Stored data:

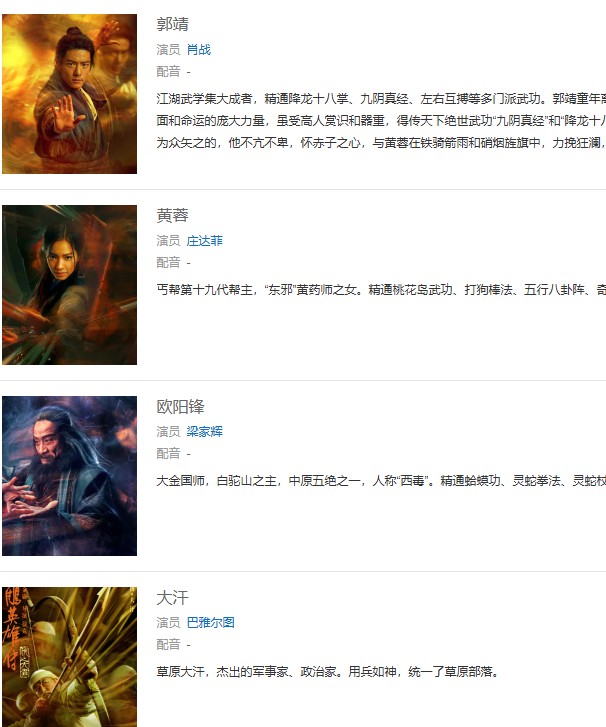Click the 欧阳锋 description starting 大金国师
This screenshot has height=727, width=606.
381,481
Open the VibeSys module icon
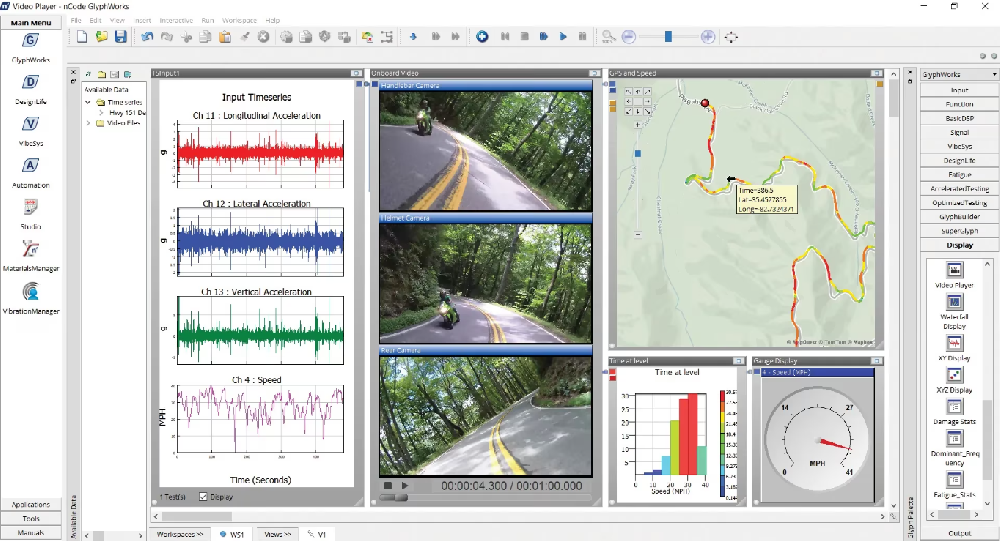 [x=30, y=124]
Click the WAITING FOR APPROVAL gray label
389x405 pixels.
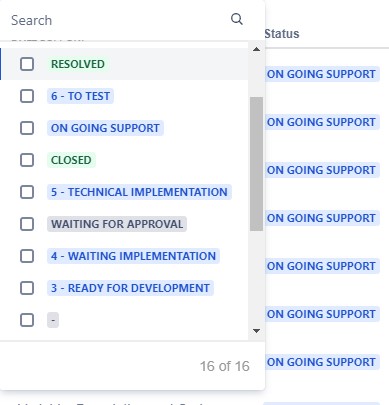click(117, 224)
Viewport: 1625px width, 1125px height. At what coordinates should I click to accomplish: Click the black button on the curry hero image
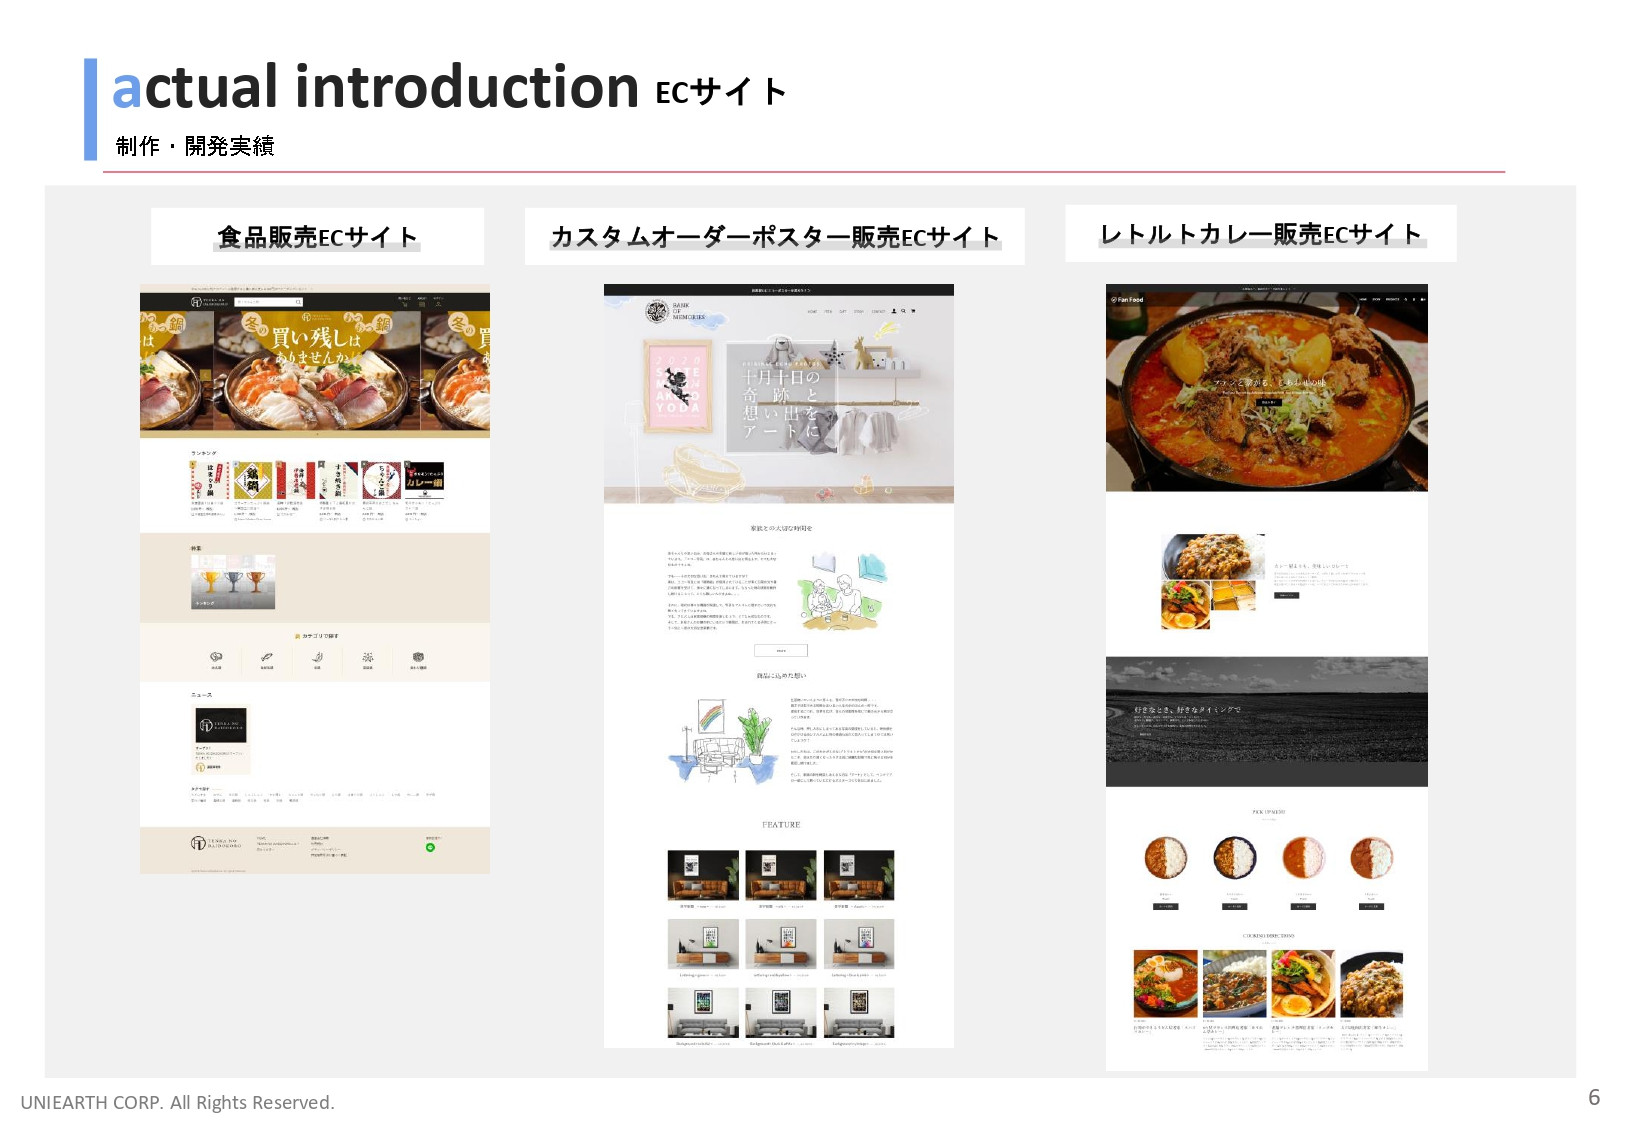pyautogui.click(x=1268, y=402)
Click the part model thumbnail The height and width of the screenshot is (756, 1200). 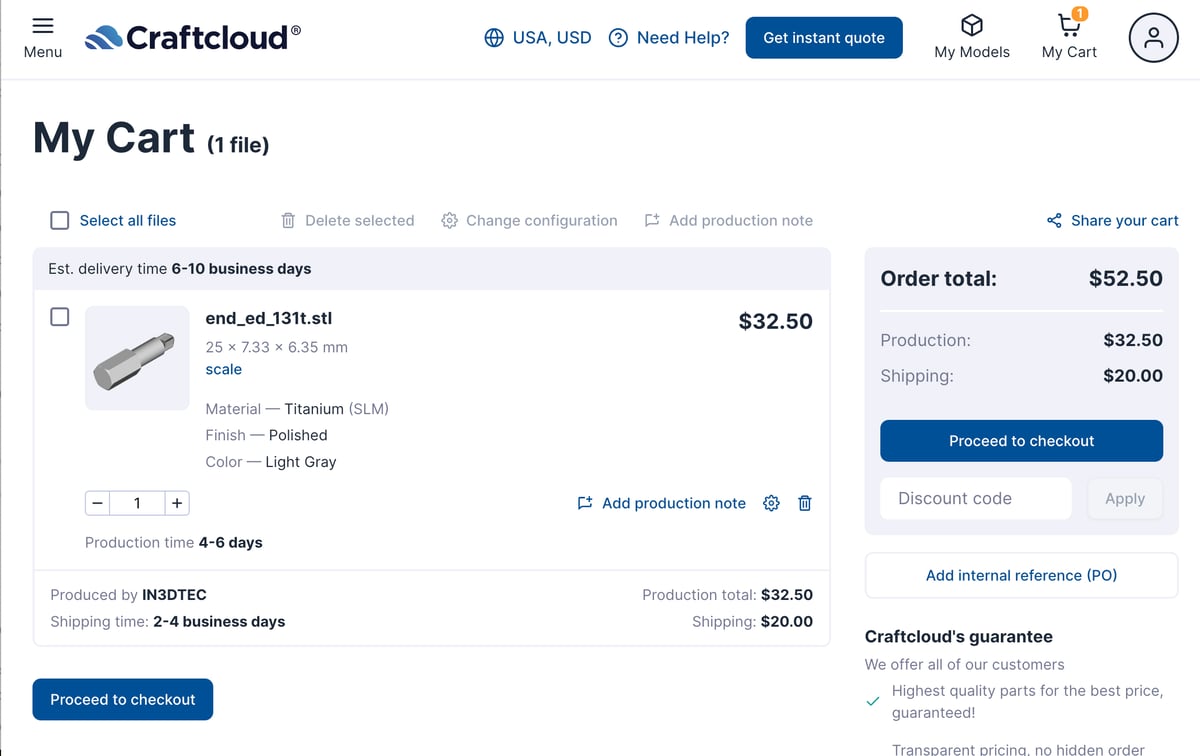137,358
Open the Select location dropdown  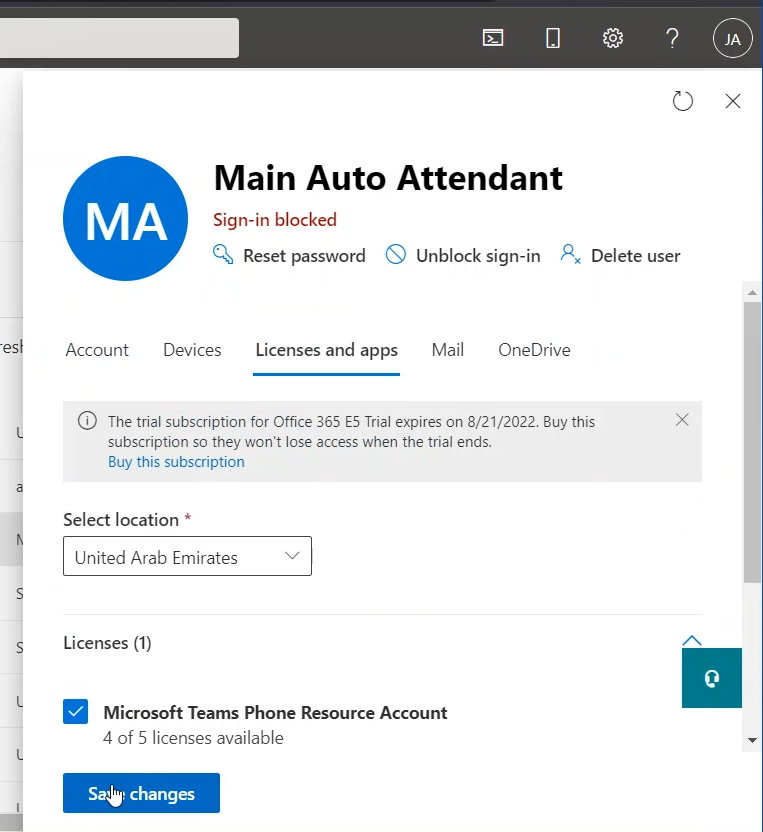[x=187, y=557]
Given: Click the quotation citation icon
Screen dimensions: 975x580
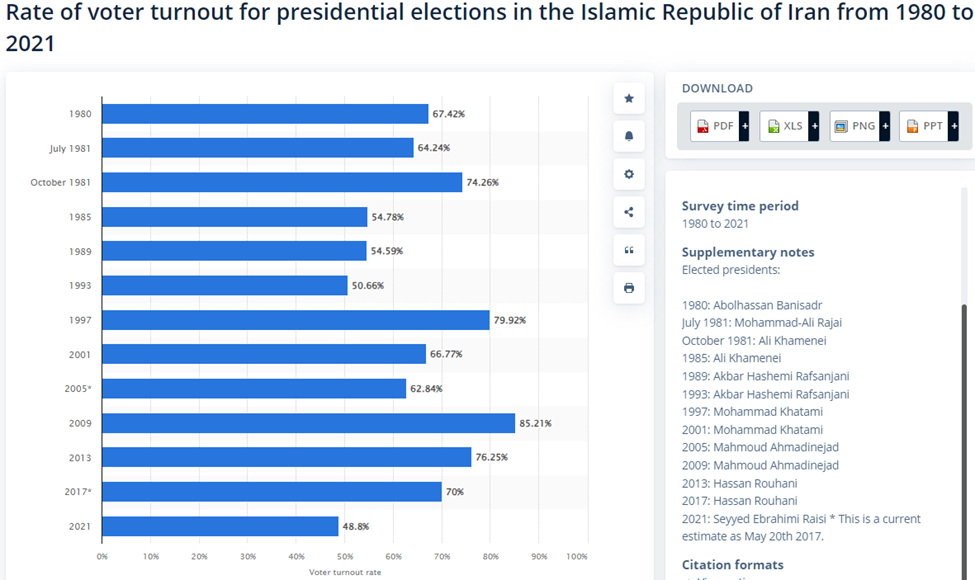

■ **WORK INSTRUCTIONS**
Please transcribe, word for word, every line from the one containing "Given: Click the quotation citation icon" through the last line of the records, both included, and leave the pictures out.

■ **ANSWER BOX**
Given: Click the quotation citation icon
Screen dimensions: 975x580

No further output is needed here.